Les entreprises mettent aussi en avant les bénéfices agronomiques possibles. Des structures surélevées peuvent apporter de l’ombre au bétail, réduire le stress hydrique de certaines cultures ou protéger des prairies lors d’épisodes de chaleur. Ces arguments restent étudiés au cas par cas, car une installation utile pour l’élevage ne produit pas les mêmes effets sur une parcelle maraîchère, une prairie permanente ou une zone déjà contrainte par les haies et les accès.
La dynamique nourrit une concurrence nouvelle autour des exploitants. Les développeurs recherchent des terrains suffisamment vastes, compatibles avec les documents d’urbanisme et proches d’un point de raccordement. Cette sélection peut créer des écarts entre communes voisines: une parcelle techniquement favorable devient attractive, tandis qu’un secteur plus éloigné du réseau perd de l’intérêt. Le débat local porte donc moins sur le solaire en général que sur la place exacte donnée à l’énergie dans un espace d’abord agricole.
Les collectivités costarmoricaines examinent contrats et sols agricoles
La progression de l’agrivoltaïsme place les collectivités, les services instructeurs et les organisations agricoles devant une question concrète: comment distinguer un projet utile à une ferme d’une opération énergétique habillée en projet agricole? Le suivi du foncier agricole devient central, car une installation mal conçue peut modifier durablement l’usage d’une parcelle, limiter les rotations ou compliquer le travail quotidien.
Le cadre national impose que l’activité agricole reste significative. Dans les faits, cette exigence suppose d’examiner les plans de culture, la hauteur des structures, l’espacement entre les rangées, l’accès des engins, la gestion de l’eau et le devenir du site en fin d’exploitation. Un projet agrivoltaïque crédible doit donc prouver qu’il ne remplace pas la ferme par une centrale solaire au sol, mais qu’il apporte un service identifiable à la production.
Les contrats concentrent une autre partie des inquiétudes. Leur durée peut engager une exploitation pendant plusieurs décennies, avec des conséquences pour une transmission familiale, une vente ou un changement de système agricole. Les clauses de démantèlement, d’entretien des chemins, d’assurance et de responsabilité en cas de baisse de rendement doivent être relues avec précision. Les chambres consulaires et les conseils juridiques sont souvent sollicités pour éviter un déséquilibre entre une entreprise spécialisée et un agriculteur isolé.

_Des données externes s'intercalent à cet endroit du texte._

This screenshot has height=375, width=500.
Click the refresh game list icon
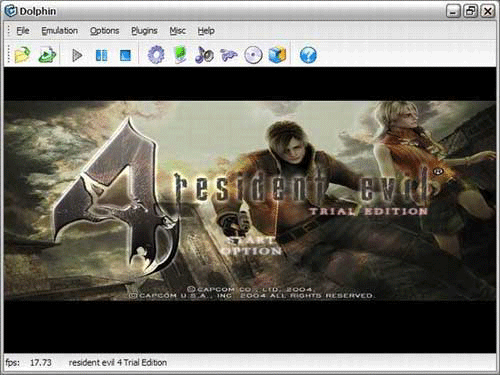click(47, 55)
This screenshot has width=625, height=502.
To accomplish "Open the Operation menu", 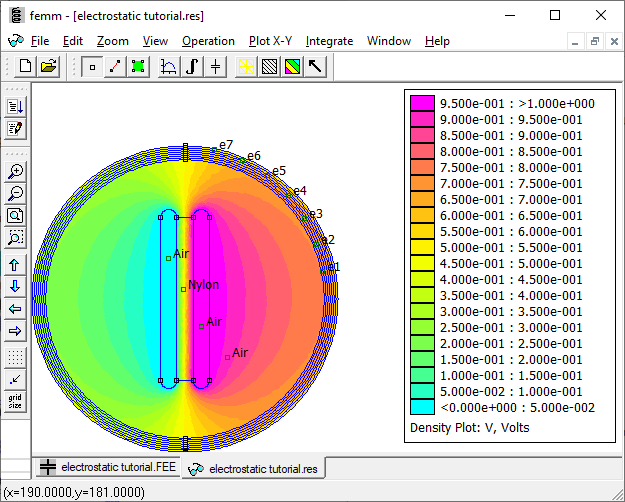I will click(x=208, y=41).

Dans les communes rurales, l’acceptabilité dépend aussi du paysage et du partage des bénéfices. Des riverains peuvent soutenir le solaire s’il aide une ferme locale et finance la transition énergétique, mais refuser une densification visible depuis les hameaux. La production alimentaire reste le critère politique le plus sensible. À mesure que les projets arrivent en mairie, les élus devront arbitrer entre souveraineté énergétique, maintien des exploitations et protection durable des terres cultivables.
À retenir
- Les énergéticiens s’intéressent aux terres agricoles des Côtes-d’Armor.
- Les agriculteurs peuvent y trouver un revenu complémentaire régulier.
- Les projets doivent maintenir une activité agricole réelle.
- Les contrats longs exigent une vigilance juridique particulière.
- Les communes arbitrent entre énergie, paysage et production alimentaire.